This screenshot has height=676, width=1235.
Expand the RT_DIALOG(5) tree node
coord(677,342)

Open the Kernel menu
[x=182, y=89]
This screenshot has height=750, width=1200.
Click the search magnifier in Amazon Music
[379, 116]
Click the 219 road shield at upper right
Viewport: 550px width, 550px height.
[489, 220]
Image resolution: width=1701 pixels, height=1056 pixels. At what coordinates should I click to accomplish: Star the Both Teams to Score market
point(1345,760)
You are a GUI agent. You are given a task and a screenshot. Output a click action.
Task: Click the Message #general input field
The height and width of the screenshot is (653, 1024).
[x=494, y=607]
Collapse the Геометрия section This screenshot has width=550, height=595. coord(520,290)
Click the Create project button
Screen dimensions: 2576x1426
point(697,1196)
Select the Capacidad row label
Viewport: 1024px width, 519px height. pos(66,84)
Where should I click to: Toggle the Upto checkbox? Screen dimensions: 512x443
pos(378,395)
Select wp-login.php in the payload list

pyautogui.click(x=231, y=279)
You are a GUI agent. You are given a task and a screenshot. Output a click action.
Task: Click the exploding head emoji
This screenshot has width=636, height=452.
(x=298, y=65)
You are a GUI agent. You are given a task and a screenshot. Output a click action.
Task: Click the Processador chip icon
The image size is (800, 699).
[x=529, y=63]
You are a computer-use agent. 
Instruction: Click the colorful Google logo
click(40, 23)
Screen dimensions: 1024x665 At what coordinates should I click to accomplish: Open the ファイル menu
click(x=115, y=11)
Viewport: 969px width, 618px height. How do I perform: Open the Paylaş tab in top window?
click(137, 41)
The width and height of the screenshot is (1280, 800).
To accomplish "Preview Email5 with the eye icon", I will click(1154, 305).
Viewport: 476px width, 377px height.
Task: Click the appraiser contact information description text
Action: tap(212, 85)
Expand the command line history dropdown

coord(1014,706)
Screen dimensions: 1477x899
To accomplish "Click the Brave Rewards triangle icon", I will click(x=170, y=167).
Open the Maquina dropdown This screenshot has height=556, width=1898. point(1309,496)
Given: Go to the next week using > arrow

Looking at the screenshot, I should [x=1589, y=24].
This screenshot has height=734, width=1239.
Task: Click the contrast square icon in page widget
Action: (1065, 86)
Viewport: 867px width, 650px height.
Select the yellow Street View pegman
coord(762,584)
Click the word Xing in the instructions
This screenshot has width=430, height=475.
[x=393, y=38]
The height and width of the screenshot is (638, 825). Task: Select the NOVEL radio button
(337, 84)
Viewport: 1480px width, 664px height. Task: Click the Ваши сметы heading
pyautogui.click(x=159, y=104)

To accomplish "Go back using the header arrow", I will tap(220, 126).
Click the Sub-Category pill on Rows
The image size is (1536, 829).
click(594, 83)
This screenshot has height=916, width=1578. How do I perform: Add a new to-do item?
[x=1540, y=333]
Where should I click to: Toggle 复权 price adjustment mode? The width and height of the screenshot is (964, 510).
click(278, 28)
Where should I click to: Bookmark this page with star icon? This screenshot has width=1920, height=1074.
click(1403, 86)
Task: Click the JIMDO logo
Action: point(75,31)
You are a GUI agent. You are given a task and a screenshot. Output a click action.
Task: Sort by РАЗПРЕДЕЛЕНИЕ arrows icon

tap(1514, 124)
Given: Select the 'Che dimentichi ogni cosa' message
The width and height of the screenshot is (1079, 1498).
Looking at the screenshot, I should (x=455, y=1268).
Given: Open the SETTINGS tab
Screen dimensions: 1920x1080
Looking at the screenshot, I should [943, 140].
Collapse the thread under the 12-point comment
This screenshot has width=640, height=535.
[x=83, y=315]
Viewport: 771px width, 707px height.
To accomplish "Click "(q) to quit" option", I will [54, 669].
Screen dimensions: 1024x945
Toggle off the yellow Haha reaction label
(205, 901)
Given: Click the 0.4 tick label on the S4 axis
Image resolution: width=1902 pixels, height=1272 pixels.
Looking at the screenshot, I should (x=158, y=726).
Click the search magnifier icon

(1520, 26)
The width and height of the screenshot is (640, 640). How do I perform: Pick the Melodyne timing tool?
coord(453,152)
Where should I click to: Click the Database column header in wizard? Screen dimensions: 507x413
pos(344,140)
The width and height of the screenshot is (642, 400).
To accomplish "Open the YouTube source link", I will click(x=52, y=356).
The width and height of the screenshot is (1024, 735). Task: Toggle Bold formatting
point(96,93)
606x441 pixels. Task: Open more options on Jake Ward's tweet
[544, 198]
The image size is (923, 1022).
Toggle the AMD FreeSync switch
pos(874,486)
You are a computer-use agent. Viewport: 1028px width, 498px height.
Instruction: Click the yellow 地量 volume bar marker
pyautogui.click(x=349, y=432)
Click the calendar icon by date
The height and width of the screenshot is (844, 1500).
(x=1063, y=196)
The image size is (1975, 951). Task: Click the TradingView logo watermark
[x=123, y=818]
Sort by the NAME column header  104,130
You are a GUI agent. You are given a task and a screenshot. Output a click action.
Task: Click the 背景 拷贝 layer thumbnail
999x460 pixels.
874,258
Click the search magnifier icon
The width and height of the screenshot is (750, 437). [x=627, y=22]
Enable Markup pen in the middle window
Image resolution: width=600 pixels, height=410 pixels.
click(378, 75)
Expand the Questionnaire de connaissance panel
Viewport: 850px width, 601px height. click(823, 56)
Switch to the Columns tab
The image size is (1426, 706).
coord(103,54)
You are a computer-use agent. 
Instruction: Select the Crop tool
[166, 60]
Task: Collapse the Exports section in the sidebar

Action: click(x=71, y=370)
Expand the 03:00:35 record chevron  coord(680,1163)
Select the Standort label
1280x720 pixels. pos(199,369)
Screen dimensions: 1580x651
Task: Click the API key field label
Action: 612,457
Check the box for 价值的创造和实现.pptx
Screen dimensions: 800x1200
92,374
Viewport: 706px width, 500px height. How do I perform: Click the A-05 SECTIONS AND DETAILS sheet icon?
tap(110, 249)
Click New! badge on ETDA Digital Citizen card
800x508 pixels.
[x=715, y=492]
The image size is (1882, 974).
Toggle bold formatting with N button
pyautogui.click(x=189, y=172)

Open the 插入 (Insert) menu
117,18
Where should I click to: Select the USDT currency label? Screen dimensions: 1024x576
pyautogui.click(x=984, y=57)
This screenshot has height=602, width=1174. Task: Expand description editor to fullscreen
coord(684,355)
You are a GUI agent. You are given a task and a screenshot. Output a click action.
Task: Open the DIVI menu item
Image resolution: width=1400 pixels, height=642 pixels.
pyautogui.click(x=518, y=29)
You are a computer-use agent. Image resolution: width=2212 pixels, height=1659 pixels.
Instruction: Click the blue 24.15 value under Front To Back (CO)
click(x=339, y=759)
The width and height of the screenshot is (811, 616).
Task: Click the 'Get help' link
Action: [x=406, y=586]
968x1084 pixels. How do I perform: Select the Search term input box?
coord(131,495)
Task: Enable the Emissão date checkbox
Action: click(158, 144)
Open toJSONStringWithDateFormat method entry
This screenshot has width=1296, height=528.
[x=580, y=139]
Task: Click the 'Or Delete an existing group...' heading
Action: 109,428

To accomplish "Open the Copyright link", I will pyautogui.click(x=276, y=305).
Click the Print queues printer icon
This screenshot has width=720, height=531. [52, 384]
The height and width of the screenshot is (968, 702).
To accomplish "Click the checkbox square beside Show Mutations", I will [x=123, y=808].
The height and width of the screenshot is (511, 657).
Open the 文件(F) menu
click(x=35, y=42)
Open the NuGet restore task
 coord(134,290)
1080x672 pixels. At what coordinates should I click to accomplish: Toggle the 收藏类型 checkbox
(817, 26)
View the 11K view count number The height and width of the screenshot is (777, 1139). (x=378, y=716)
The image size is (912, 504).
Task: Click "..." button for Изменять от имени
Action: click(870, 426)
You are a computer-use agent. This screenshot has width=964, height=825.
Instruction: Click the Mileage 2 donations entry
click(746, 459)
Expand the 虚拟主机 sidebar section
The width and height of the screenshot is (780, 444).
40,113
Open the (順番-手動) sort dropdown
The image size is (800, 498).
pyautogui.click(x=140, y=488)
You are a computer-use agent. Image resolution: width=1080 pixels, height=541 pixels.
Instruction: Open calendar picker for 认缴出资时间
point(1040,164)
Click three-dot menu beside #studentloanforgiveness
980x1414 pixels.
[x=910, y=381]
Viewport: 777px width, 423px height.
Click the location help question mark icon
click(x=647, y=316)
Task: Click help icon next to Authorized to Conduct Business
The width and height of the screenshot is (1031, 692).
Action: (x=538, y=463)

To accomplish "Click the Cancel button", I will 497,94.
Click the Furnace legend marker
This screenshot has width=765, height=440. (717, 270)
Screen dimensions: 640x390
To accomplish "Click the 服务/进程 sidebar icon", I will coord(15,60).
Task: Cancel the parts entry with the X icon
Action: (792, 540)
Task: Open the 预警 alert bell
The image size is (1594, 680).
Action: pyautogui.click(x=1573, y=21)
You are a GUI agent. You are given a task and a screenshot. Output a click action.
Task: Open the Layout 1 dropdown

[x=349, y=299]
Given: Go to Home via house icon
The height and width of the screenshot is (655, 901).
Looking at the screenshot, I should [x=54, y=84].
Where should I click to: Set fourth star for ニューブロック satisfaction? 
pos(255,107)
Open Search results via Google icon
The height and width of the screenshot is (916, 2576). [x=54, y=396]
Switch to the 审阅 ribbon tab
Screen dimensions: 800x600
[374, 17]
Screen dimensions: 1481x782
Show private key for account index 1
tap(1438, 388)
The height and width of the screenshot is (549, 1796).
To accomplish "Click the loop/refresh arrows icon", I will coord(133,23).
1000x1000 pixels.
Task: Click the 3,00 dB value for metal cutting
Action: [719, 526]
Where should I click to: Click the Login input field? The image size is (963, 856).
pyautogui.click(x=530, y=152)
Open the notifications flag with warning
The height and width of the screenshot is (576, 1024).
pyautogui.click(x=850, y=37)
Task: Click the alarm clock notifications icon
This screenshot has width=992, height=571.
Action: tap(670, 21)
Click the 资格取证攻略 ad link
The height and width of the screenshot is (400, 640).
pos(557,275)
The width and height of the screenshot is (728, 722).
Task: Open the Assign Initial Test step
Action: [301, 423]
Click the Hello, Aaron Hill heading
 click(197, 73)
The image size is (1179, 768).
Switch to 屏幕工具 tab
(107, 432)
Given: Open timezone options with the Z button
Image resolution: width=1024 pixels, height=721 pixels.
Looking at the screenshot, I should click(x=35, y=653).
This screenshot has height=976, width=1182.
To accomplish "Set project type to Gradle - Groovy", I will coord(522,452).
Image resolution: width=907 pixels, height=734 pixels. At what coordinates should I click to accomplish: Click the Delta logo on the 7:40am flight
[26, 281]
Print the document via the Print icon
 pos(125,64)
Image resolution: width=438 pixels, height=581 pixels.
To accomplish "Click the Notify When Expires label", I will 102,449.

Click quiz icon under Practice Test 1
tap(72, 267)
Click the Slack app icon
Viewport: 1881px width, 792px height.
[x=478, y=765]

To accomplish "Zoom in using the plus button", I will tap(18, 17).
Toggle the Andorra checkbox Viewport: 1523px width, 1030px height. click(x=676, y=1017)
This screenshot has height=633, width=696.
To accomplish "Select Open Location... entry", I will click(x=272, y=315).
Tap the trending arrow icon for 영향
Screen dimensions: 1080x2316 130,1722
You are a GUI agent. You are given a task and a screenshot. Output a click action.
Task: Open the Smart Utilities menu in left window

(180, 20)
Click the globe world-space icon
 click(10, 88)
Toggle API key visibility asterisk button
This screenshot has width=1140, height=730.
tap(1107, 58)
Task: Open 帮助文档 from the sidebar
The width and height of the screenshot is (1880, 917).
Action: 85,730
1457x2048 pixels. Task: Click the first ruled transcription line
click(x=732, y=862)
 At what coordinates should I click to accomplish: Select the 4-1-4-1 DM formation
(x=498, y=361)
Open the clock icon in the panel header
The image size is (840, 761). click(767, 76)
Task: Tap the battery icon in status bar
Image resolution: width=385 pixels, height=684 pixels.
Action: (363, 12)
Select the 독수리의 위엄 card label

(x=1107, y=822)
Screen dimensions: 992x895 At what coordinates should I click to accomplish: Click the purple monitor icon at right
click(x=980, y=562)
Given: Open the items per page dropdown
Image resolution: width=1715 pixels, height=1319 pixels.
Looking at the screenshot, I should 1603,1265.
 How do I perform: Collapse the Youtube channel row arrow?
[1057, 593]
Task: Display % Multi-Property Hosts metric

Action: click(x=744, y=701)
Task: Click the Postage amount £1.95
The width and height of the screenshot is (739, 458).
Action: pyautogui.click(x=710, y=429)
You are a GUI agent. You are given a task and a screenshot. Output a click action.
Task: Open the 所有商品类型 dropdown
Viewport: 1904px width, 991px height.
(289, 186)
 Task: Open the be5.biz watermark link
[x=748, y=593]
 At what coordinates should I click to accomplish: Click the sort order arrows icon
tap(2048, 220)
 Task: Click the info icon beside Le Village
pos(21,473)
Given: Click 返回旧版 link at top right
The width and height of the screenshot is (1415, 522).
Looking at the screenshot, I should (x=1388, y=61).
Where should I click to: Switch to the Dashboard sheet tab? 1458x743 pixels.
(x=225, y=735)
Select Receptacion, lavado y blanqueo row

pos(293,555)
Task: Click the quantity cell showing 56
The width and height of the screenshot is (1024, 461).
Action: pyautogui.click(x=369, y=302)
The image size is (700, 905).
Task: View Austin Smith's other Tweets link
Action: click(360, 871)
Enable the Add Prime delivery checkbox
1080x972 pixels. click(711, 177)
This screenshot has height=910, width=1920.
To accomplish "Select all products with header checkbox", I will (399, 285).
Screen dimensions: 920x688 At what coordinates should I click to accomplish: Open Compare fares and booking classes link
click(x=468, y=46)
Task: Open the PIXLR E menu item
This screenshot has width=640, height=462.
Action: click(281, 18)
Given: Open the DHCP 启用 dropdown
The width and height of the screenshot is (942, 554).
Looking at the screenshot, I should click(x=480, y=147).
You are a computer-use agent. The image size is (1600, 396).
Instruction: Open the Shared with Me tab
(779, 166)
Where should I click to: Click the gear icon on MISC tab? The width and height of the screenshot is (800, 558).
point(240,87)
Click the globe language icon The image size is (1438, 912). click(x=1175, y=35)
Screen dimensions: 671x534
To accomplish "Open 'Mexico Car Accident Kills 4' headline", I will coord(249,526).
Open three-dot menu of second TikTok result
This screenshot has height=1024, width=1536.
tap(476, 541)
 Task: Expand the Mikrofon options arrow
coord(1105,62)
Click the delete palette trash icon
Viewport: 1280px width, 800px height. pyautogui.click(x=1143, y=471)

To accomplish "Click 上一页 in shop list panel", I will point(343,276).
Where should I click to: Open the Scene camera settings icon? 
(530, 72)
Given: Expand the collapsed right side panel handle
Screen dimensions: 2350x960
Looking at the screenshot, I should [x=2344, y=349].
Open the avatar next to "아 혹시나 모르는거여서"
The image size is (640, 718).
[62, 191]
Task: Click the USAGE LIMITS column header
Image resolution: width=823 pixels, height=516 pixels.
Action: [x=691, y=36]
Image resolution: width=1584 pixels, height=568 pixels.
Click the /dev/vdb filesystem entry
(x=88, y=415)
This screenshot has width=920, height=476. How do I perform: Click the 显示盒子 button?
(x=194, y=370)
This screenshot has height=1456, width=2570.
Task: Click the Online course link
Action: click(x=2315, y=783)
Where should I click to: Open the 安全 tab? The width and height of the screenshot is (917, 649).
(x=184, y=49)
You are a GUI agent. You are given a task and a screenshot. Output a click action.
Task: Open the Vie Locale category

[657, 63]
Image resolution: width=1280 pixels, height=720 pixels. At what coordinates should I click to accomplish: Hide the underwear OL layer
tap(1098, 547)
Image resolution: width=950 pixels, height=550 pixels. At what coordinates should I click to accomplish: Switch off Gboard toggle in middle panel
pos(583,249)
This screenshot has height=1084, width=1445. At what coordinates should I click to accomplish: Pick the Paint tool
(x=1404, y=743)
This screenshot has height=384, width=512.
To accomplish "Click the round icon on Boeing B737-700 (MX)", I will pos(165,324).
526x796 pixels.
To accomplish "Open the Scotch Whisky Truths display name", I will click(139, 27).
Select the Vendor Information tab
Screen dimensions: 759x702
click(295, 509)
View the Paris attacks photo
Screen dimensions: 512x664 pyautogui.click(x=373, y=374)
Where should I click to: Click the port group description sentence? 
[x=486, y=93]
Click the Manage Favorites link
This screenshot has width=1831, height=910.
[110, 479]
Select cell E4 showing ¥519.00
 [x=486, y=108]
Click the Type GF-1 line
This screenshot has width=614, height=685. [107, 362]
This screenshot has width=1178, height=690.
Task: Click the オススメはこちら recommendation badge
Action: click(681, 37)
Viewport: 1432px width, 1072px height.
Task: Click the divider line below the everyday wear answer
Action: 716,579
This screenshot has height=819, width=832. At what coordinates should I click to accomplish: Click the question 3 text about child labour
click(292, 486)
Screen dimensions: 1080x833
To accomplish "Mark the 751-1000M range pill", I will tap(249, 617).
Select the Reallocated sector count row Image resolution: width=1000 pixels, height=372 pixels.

#### What to produce
Could you return exactly the stretch of the data above that starts at the line with "Task: Display % Multi-Property Hosts metric" and ends at the line with "Task: Click the quantity cell showing 56", both lines included?

#### Solution for this exercise
Task: Display % Multi-Property Hosts metric

Action: click(x=744, y=701)
Task: Click the Postage amount £1.95
The width and height of the screenshot is (739, 458).
Action: pyautogui.click(x=710, y=429)
You are a GUI agent. You are given a task and a screenshot. Output a click action.
Task: Open the 所有商品类型 dropdown
Viewport: 1904px width, 991px height.
(289, 186)
 Task: Open the be5.biz watermark link
[x=748, y=593]
 At what coordinates should I click to accomplish: Click the sort order arrows icon
tap(2048, 220)
 Task: Click the info icon beside Le Village
pos(21,473)
Given: Click 返回旧版 link at top right
The width and height of the screenshot is (1415, 522).
Looking at the screenshot, I should (x=1388, y=61).
Where should I click to: Switch to the Dashboard sheet tab? 1458x743 pixels.
(x=225, y=735)
Select Receptacion, lavado y blanqueo row

pos(293,555)
Task: Click the quantity cell showing 56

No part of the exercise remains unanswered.